In conclusion, we were faced with a rare case of a female patient with complement fixing DSAs and positive crossmatches, fulfilling clinical criteria of operational tolerance, as evidenced by a normal sCr and proteinuria after seven years off IS. She was admitted twice for urinary tract infection. Operational tolerance does not imply a lack of anti-donor reactivity, as DSAs are often simultaneously present, but the absence of clinically detectable deleterious imune responses against the graft, resembling immunological accommodation in ABO-incompatible kidney transplants, a self-protection mechanism against anti-donor blood-group antibody-mediated damage12.
Even though the presence of DSAs does not preclude long-lived transplants off IS, it is nonetheless a ringing bell for possible subclinical rejection, as creatinine stands as a poor surrogate for early lesions, and IS weaning and non-compliance have been shown to be associated with an increased risk for rejection and graft loss2.
Understandably, operational tolerance has been called by some authors as a misleading term13, as current creatinine/proteinuria binary criteria may encompass three groups of patients: 1) without anti-donor reactivity (DSAs), 2) with DSAs but without rejection and 3) with DSAs and subclinical rejection. While the first two may be indeed considered operationally tolerant, the third is not, which means we can only suppose of tolerance in the absence of a kidney biopsy. If this woman was ever operationally tolerant, she was no longer at the time of biopsy, which led us to definitively restart IS.
One hypothesis is that she was indeed operationally tolerant, but urinary tract infection triggered a deleterious immune reaction, as untreated urinary tract infection stands as a risk factor for rejection14.
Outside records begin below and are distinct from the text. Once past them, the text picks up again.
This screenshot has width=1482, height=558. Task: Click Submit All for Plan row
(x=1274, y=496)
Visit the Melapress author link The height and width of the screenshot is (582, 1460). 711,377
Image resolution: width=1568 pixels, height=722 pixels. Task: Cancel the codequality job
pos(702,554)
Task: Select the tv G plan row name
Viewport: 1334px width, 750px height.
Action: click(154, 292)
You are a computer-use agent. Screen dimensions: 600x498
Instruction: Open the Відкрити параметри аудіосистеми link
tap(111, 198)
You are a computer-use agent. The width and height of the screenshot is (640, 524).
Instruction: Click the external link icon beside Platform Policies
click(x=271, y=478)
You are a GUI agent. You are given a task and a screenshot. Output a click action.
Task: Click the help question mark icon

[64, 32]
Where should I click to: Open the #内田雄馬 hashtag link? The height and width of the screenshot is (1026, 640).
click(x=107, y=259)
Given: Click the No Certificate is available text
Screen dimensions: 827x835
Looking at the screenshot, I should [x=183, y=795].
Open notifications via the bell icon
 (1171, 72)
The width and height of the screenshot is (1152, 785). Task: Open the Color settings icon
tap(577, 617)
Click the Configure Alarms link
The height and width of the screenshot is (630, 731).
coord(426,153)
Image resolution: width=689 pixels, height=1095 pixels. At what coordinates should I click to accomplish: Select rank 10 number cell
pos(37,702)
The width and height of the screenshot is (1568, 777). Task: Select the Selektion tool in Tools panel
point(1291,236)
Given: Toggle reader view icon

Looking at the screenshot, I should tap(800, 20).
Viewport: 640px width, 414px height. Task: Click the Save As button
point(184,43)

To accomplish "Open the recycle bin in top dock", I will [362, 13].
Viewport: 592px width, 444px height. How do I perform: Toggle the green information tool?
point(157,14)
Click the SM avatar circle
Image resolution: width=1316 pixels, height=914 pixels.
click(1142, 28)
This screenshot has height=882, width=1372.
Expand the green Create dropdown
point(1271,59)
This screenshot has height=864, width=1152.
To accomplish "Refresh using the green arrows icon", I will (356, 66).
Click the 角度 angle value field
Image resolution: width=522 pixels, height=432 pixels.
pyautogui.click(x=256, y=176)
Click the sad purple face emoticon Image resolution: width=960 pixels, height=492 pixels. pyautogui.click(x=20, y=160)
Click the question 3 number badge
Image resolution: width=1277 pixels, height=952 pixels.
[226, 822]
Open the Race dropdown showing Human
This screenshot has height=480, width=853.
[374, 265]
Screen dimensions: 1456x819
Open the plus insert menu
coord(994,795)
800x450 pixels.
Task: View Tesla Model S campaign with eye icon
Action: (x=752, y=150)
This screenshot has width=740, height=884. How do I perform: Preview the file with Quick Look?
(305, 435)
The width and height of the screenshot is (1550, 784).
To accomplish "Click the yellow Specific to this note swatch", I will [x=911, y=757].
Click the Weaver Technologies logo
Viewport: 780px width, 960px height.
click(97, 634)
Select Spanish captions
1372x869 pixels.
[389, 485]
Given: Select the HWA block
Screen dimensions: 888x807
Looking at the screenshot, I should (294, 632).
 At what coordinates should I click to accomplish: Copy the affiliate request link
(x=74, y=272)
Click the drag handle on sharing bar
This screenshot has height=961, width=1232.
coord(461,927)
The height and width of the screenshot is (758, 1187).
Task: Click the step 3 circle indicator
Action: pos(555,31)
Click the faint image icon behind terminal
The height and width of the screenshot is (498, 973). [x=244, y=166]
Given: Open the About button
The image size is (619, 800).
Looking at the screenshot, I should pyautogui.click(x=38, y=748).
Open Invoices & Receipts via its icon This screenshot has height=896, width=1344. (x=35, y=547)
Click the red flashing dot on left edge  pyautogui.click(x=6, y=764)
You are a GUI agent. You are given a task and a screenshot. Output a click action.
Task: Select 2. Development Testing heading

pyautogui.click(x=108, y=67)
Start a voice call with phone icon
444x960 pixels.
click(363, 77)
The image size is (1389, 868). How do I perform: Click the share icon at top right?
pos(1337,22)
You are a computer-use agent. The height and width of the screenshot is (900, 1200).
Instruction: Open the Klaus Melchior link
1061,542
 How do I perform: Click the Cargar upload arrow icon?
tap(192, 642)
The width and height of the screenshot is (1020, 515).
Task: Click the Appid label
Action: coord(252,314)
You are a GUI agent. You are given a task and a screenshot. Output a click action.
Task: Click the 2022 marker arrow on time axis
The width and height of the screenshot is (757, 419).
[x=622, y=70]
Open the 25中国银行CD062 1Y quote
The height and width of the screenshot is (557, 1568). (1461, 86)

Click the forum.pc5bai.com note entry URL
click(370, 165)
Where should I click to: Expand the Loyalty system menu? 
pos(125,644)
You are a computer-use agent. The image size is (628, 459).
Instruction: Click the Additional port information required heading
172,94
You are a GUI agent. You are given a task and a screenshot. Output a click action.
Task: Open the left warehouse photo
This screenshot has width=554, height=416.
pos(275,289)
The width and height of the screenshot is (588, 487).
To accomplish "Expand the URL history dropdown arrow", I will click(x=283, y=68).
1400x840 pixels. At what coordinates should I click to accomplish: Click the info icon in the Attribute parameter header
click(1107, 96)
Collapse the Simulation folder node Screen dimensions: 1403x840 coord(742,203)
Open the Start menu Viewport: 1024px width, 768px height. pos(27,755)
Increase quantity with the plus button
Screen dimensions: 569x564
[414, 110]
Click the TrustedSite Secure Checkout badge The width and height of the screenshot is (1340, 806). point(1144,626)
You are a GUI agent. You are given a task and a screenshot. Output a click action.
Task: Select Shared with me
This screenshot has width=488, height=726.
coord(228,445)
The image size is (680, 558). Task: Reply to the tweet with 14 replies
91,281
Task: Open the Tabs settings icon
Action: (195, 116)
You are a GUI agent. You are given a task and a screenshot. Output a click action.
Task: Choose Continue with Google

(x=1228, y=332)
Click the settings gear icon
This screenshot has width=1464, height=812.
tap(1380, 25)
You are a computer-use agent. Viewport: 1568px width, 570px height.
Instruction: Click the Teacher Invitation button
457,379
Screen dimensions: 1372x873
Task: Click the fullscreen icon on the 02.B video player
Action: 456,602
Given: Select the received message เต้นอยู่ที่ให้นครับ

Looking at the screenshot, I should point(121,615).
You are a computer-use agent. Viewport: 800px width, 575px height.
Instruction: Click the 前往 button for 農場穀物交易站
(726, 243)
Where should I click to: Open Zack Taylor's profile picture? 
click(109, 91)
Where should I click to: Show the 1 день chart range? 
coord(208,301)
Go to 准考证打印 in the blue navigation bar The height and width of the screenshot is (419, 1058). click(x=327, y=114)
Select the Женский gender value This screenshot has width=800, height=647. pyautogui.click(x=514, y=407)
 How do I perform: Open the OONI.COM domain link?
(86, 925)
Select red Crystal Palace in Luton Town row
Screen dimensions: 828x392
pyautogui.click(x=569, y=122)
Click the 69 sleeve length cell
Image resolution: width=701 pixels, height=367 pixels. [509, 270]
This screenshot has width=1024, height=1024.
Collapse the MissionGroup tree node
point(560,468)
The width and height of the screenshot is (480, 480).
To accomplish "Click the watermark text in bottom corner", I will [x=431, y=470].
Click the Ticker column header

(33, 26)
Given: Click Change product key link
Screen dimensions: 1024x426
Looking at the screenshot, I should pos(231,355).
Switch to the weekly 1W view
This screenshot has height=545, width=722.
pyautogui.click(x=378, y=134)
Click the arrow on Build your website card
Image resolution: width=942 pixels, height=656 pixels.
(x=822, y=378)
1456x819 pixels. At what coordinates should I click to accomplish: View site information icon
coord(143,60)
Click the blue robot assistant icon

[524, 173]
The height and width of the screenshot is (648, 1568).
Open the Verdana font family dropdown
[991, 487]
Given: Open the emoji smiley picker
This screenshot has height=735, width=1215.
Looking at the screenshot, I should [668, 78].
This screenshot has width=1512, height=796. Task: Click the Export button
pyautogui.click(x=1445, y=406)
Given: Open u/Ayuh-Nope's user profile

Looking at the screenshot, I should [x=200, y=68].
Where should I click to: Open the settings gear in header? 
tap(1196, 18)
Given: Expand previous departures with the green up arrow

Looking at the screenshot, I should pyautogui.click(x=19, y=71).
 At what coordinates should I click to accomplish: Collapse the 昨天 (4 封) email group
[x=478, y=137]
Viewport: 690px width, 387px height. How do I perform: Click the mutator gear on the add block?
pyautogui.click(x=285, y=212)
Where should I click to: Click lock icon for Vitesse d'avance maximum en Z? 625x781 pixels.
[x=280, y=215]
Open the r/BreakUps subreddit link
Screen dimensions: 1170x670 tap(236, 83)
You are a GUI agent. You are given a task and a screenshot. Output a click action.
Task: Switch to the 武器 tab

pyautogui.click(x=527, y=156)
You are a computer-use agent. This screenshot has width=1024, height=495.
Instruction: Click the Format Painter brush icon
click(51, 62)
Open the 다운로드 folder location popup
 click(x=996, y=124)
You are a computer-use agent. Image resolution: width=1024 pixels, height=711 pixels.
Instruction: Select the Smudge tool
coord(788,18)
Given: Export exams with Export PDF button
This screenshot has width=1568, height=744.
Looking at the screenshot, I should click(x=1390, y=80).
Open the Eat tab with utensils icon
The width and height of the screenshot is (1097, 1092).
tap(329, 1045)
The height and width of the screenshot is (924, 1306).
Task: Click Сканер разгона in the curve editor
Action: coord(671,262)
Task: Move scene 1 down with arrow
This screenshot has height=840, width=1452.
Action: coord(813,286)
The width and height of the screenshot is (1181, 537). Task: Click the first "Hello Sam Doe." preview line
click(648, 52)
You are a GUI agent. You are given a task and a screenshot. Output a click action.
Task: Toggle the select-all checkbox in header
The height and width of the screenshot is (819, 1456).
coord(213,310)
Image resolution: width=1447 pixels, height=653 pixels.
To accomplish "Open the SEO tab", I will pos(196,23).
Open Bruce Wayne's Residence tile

There is a paucity of reliable immune tolerance biomarkers beyond creatinine and/or proteinuria guiding clinical decisions on IS withdrawal in this gray area between operational tolerance and overt rejection. Possible new candidates are phenotypical studies of circulating T and B cells and blood transcriptional gene signature2.
Furthermore, we believe kidney surveillance biopsies may be useful to exclude subclinical pathology associated with shortened graft survival in supposedly operational tolerant patients.